What do you mean... POS? Is the stadium just crappy or are you talking just about how they run the games there? Can you actually buy alcohol at the stadium or is it on the campus so its a no-no? I'm excited to go see somewhere new and catch the game but also just excited because its been forever since we really went somewhere just for fun (the wife and I anyway). Should be a good time... We might stop in Cedar on the way home so Plotty.. we might be by to see you, if you're not in church. :wink:


----------



## GaryFish (Sep 7, 2007)

Riverrat77 said:


> What do you mean... POS? Is the stadium just crappy or are you talking just about how they run the games there?

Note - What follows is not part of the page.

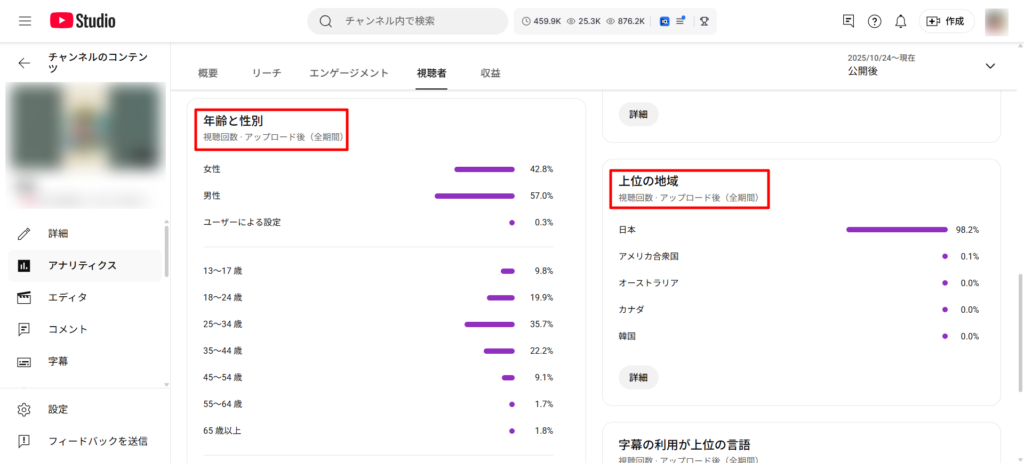The height and width of the screenshot is (463, 1024).
Task: Open 設定 settings in the sidebar
Action: [60, 409]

Yes and yes. The stadium is pretty run down. Especially compared to the facilities at BYU and UofU. The game production is really bad - lighting, sound system, scoreboards, replays, etc.... As an entertainment event, it is very poor production quality. Either that, or I'm just used to how well things are done at BYU and UofU.

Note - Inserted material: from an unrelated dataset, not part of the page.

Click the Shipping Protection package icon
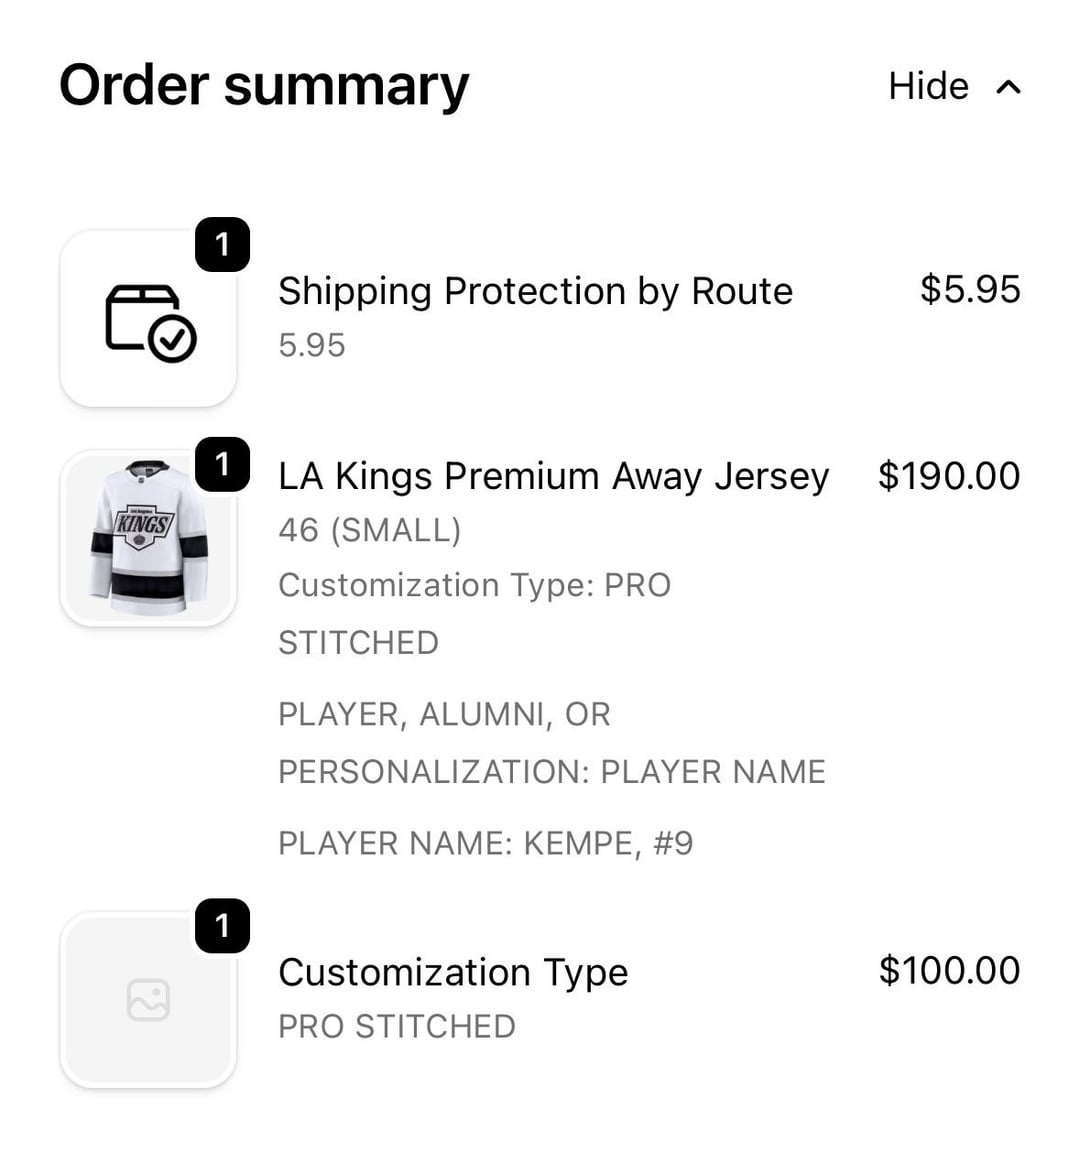This screenshot has width=1080, height=1153. (x=149, y=320)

I think they sell beer there - I'm not sure. I don't drink so I haven't paid attention to that. But it is heck and gone from UNLV campus so I don't think that would be an issue. But the parking lot is WAY close - and there is a pretty good tailgating lot - at least there was for the Vegas Bowl last year so if you want to enjoy your beverage at your car, its not a far walk.


----------



## Riverrat77 (Sep 7, 2007)

Well, the game was pretty good.... see what you mean about the stadium Gary... but I kinda liked the whole back to the bench thing. I also liked the selling alcohol thing as well but it wound up in several Utah folks who CLEARLY couldn't handle higher grade alcohol getting escorted out of the stadium by the cops. Stupid thing was, there were more Utah fans than UNLV fans I'm pretty sure (or close to) so the Utah folks that got to leave were fighting with other Utah people... idiots. The place sure was way out in BFE for sure. I have had a great time with great folks on this trip though.... I'll for sure be coming down for the next one as well.


----------



## xxxxxxBirdDogger (Mar 7, 2008)

I like Sam Boyd Stadium for two reasons: first and foremost is the back on the bench thing. It's so nice not to have to carry in a stadium seat. Secondly, there's not a bad seat in the house! The highest seat in the place is like 25 rows closer than in Provo. I went to bowl games against Cal and Oregon and I really enjoyed both trips.


----------



## GaryFish (Sep 7, 2007)

That is true. All the benches have backs, and more legroom too than in LES or RES. Glad the utahutes won.


----------



## STEVO (Sep 13, 2007)

You lucky dog Riley. That would have been a awesome game to go to.


----------



## Riverrat77 (Sep 7, 2007)

STEVO said:


> You lucky dog Riley. That would have been a awesome game to go to.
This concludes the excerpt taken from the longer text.